The 56-page study, titled 'Understanding Untouchability: A Comprehensive Study of Practices and Conditions and released in Washington on Wednesday,' was conducted by the RFK Center along with the NavSarjan Trust.

It is the largest data gathering effort to date on the topic and had been conducted in 1,589 villages with 5,462 respondents and collected by 106 Navsarjan members in Gujarat.

The report said it addressed almost all known untouchability practices, including the segregation of housing, drinking-water wells, places of religious worship, and separate sitting arrangements in schools and public events between "touchable and untouchable castes, which continue to be nearly universally practiced across villages in Gujarat, despite national laws banning such actions."

It outlined a pattern of persistent discrimination not only against Dalits by members of non-Dalit castes, which it described as 'vertical discrimination', but even between sub-castes of Dalits, which it called 'horizontal discrimination.'

The report said it was the outcome of three years of intensive research, and noted that the methodology was to outline a framework for "quantifying a diverse range of human rights abuses against Dalits, collecting data and producing analysis that surpasses all previous examinations of this issue."

Monika Kalra Varma, director of the RFK Center for Justice and Human Rights, said, "Caste-based discrimination is the most complex human rights issue facing India today."

She said, "It is our hope that these findings will provide critical information for the Dalit movement to shape its interventions, for the government of India to seriously and systematically examine, as well as address, its own gaps in ending discrimination, and for the international community to apply similar approaches to ending discrimination globally."

Manjula Pradeep, executive director of Navsarjan Trust, said, "This study provides advocates with the information they need to see strengths and weaknesses in the current laws protecting the human rights of Dalits."

"The continued prevalence of these demeaning and hateful practices across all communities shows that the legal system is failing to address untouchability, including between the Dalit sub-castes, and the time for action is now," she said.

The report, according to Varma, was envisioned by the founder of the Navsarjan Trust and 2000 RFK Human Rights Laureate Martin Macwan and RFK Global Advocacy Team members, including Dr Christian Davenport, professor of Peace Studies, Political Science and Sociology at the Kroc Institute of the University of Notre Dame, Allan Stam at the University of Michigan and David Armstrong at the University of Wisconsin.

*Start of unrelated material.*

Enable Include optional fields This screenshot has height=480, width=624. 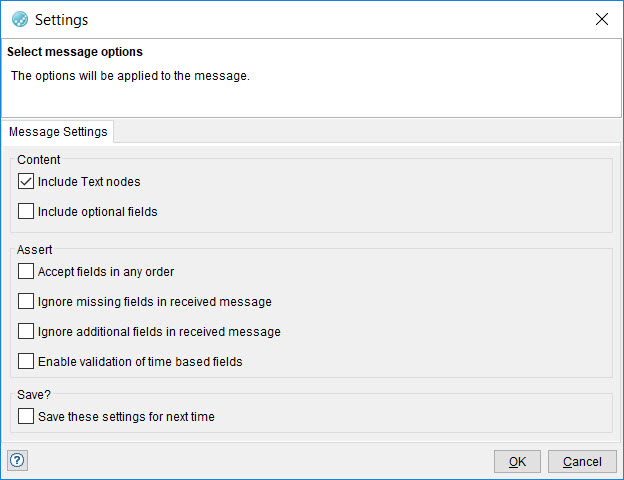point(26,212)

Macwan said that the report was "crucial to ending untouchability," and claimed that "Dalits face discrimination and violence in every aspect of their lives."

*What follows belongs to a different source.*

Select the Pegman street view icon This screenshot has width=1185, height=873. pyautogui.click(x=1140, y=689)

"By lifting the veil of ignorance, we have no excuse not to end it," he added.

Davenport, a co-author of the study, said it "provides not only new data but a framework for the unpacking of the complexities of untouchability in particular but discrimination in general."

"We hope that this new approach will help bring the development of solutions within the grasp of government officials, activists, religious institutions, and all of society," he said.

The Navsarjan Trust is the largest state-level organisation that works for Dalits, and covers more than 3,100 villages in Gujarat.

Since 2000, the RFK Center, a nonprofit organisation "dedicated to advancing the human rights movement through long-term partnerships with courageous human rights defenders around the world," has worked with the Navsarjan Trust, beginning a long-term partnership to address the issue of untouchability.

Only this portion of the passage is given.